Pull Request Overview

This PR fixes an issue where WP-Cron jobs performing bulk user operations on staging sites were incorrectly treated as user-initiated requests, causing payment methods to be detached from production Stripe accounts. The fix treats WP-Cron requests as admin requests, preventing payment method detachment on staging environments.

• Updated should_detach_payment_method_from_customer() to include wp_doing_cron() in the admin request check
• Added comprehensive test coverage for WP-Cron scenarios in both test and live modes
• Updated changelog to document the fix

Reviewed Changes

Copilot reviewed 4 out of 4 changed files in this pull request and generated 1 comment.

File	Description
includes/class-wc-stripe-api.php	Added wp_doing_cron() check to treat WP-Cron requests as admin requests
tests/phpunit/WC_Stripe_API_Test.php	Added test cases and is_cron_request parameter to verify WP-Cron behavior
changelog.txt	Added changelog entry for the fix
readme.txt	Added changelog entry for the fix

---

💡 Add Copilot custom instructions for smarter, more guided reviews. Learn how to get started.

[diegocurbelo]

The code changes look good, and it tests well. I also confirmed in the Stripe dashboard that the payment method was not detached.

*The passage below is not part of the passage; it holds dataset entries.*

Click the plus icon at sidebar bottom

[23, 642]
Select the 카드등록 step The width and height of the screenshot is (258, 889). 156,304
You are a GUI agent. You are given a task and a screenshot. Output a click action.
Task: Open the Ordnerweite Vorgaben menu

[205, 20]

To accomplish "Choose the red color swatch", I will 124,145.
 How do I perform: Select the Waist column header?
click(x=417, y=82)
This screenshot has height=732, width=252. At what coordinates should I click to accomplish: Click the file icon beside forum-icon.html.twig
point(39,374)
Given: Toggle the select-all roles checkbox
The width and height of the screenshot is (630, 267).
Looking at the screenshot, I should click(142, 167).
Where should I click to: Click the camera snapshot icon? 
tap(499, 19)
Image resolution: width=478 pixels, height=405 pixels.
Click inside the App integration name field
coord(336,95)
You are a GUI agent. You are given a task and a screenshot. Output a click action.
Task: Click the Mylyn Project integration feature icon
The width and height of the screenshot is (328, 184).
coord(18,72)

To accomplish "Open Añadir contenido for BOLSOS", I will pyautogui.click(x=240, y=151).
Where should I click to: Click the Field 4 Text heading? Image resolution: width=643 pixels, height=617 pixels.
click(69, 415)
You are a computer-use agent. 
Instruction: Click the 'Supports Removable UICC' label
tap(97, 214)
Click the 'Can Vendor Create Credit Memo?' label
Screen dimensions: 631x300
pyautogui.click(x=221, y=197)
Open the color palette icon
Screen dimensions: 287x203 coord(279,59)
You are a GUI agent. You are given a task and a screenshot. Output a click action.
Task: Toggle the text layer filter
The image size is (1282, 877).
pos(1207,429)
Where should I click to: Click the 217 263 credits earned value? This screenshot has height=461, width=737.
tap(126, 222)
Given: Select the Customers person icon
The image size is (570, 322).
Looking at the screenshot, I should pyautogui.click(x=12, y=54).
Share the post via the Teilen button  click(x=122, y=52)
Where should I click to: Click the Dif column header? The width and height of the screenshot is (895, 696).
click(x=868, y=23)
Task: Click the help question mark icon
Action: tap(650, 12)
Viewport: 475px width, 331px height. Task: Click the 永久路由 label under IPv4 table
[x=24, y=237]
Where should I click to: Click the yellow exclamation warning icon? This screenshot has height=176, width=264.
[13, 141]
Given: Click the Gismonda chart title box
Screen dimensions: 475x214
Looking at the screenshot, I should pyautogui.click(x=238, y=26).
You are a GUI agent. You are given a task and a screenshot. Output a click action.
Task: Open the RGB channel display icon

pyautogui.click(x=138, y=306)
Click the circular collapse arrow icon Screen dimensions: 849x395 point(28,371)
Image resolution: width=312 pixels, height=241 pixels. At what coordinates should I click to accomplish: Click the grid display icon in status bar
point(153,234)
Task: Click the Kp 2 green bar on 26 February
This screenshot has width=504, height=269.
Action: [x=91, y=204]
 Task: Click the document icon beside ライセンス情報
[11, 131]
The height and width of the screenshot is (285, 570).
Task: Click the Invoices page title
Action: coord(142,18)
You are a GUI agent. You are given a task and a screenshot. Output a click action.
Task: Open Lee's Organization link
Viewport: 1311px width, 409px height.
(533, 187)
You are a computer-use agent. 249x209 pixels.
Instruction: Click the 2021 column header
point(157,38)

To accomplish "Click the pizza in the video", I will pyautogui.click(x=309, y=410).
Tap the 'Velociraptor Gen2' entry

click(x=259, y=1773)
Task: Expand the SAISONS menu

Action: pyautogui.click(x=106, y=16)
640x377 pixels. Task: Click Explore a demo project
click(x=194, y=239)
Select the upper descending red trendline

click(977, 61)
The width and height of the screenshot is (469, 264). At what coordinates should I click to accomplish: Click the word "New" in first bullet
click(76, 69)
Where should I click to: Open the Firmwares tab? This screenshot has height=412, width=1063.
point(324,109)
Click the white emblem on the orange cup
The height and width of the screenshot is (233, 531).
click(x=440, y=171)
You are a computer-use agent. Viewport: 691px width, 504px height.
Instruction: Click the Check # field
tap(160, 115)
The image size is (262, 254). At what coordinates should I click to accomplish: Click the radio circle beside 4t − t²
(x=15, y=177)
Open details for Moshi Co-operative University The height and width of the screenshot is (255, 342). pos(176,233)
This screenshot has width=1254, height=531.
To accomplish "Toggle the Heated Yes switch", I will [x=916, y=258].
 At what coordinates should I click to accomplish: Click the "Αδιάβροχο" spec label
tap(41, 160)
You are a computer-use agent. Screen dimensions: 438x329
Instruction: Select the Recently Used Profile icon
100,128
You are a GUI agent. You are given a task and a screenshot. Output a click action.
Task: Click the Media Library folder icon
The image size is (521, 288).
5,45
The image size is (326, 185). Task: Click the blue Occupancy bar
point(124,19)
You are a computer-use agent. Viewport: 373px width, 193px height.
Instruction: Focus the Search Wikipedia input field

Just one minor detail with the instructions:

Now check out this branch and repeat the steps above.
Confirm that after the deletion occurs, the log file includes true for the Cron request

The TEMP DEBUG section needs to be updated to the same condition used later in the function:

$is_admin_request = is_admin() ||
	( defined( 'WP_CLI' ) && WP_CLI ) ||
	wp_doing_cron();

[daledupreez]

The TEMP DEBUG section needs to be updated to the same condition used later in the function

🤦 You're right! Done.

[malithsen]

Looks good, and it works as described.